Mengadu ke Kemenaker, Karyawan 26 Perusahaan Belum Dapat THR

Mengadu ke Kemenaker, Karyawan 26 Perusahaan Belum Dapat THR

Muhammad Idris - detikFinance
Kamis, 16 Jul 2015 18:49 WIB
Mengadu ke Kemenaker, Karyawan 26 Perusahaan Belum Dapat THR
Jakarta - Pasca dibukanya Posko Pusat Pemantauan Tunjangan Hari Raya (THR), Kementerian Ketenagakerjaan (Kemenaker) menerima 309 pengaduan. Dari total pengaduan tersebut, hanya 38 pengaduan yang benar-benar berkaitan dengan pembayaran Tunjangan Hari Raya (THR) di 38 perusahaan.

Menteri Ketenagakerjaan, M Hanif Dhakiri merinci, pengaduan tersebut di antaranya THR yang dibayarkan tak sampai sebulan gaji di 4 perusahaan, THR tidak dibayarkan sama sekali di 26 perusahaan, dan THR dibayarkan tidak sesuai dengan ketentuan di 8 perusahaan.

Dia mengatakan, setiap pelaporan yang masuk ke posko pengaduan THR di Kemnaker dan kantor dinas-dinas di daerah, akan segera ditindaklanjuti dengan melibatkan pengawas ketenagakerjaan.

SCROLL TO CONTINUE WITH CONTENT

"Setiap laporan terkait pengaduan THR dari masuk langsung ditangani oleh para petugas posko dan dinas tenaga kerja. Bahkan, sebanyak 102 kasus pengaduan telah berhasil diselesaikan. Pokoknya kita upayakan semua permasalahan agar dapat diselesaikan dengan segera," ujar Hanif. dalam keterangan yang diterima detikFinance, Kamis (16/7).

Hanif menyebutkan, dari 309 pengaduan yang melibatkan 308 perusahaan tersebut, sebanyak 68 pengaduan berasal dari pemantauan ke daerah, 54 pengaduan dari posko pusat, 169 pengaduan dari email, dan 18 pengaduan yang disampaikan melalui twitter miliknya @hanifdhakiri

Sementara dari data yang diterimanya, pengaduan terkait pembayaran THR itu berasal dari perusahaan-perusahaan yang bergerak di sektor perkebunan, jasa, pertanian, otomotif, garmen, makanan minuman, pertambangan, dan sektor transportasi.

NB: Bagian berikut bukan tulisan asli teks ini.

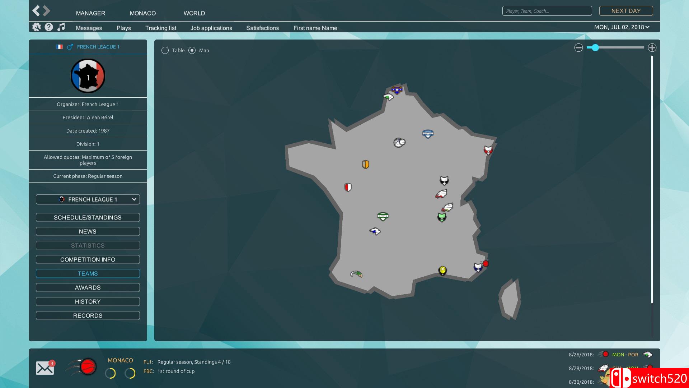Click the map zoom slider handle
The image size is (689, 388).
595,47
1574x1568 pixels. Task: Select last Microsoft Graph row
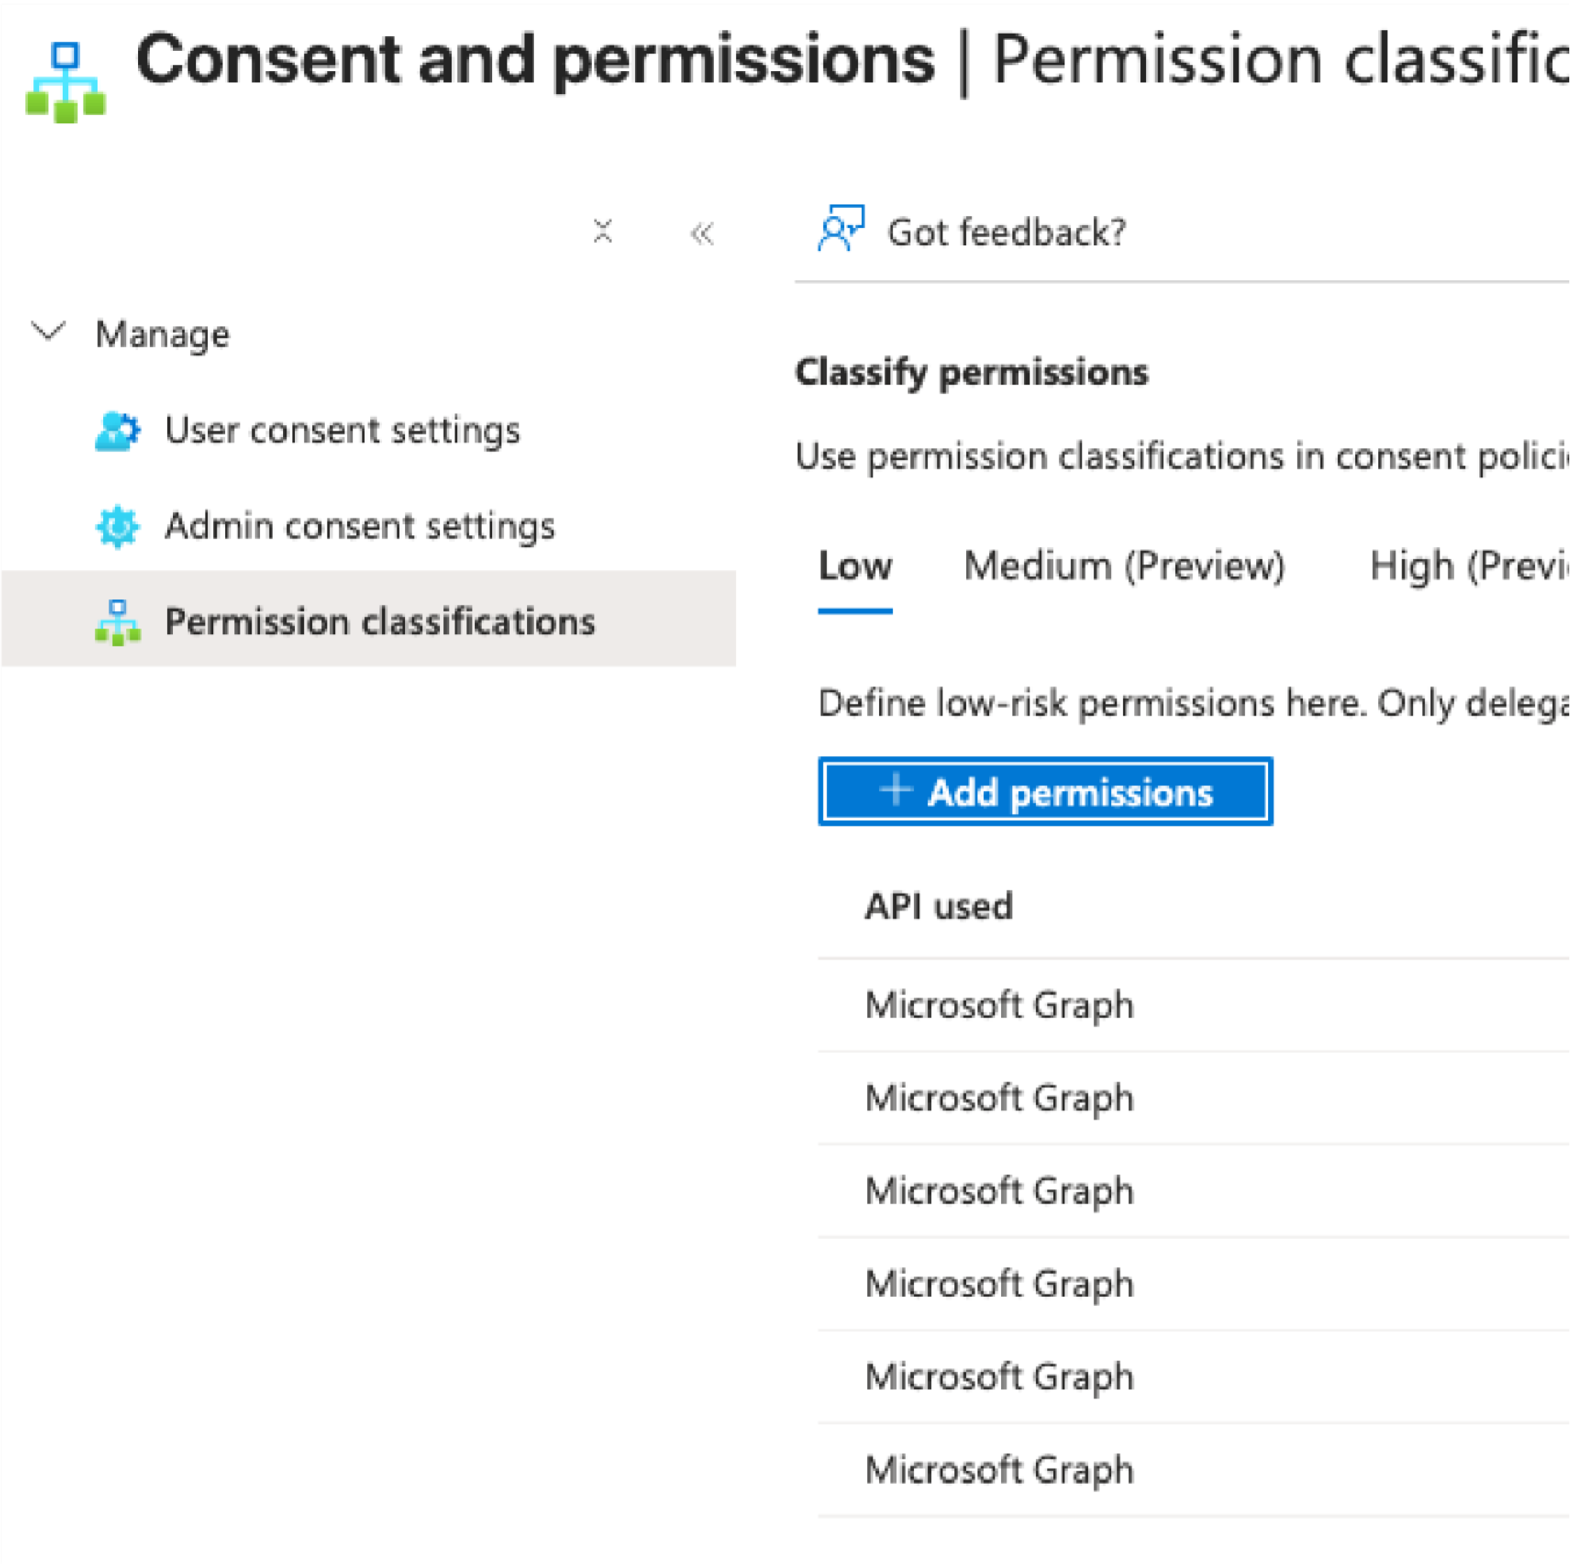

Pengaduan pembayaran THR terdapat pada perusahaan yang tersebar di berbagai provinsi, di antaranya Sumatera Utara, Lampung, DKI Jakarta, Banten, Jawa Barat, Jawa Tengah, DI Yogyakarta, Bali, Kalimantan Barat, Kalimantan Selatan, Sulawesi Utara, Sulawesi Selatan, dan Sulawesi Tengah.

Hanif menyatakan, kerjasama dan koordinasi dilakukan terus menerus dengan dinas-dinas tenaga kerja di daerah. "Semua permasalahan yang diadukan oleh pekerja langsung kita cek dan verifikasi datanya. Setelah itu langsung difasilitasi dan dikoordinasikan dengan Dinas Tenaga Kerja setempat untuk diselesaikan dengan segera," ungkap Hanif.

Menanggapi pengaduan terkait THR, lanjut Hanif, pihaknya menginstruksikan untuk memanggil perusahaan yang dilaporkan. "Perusahaan yang dilaporkan bakal dipanggil oleh Kemenaker maupun Dinas-dinas Tenaga Kerja setempat, lalu kemudian diadakan pertemuan dan mediasi antara pekerja dan pengusaha untuk menyelesaikan pembayaran THR," kata Hanif.

"Data dan laporan yang masuk ke posko masih bersifat sementara. Kami terus melakukan pemantauan dan pengawasan terhadap pembayaran THR di pusat dan daerah, terutama aspek ketepatan waktu dan besaran nilai THR yang dibayarkan. Pemerintah pusat dan daerah akan terus menyelesaikan setiap kasus dan pengaduan THR secara optimal," ungkapnya.

Selain pengaduan terkait pelanggaran ketentuan THR, posko pengaduan juga dibanjiri pengaduan permasalahan ketenagakerjaan seperti soal besaran gaji, gaji tidak dibayar, pesangon, status pekerjaan, pembayaran jaminan sosial, dan masalah PHK.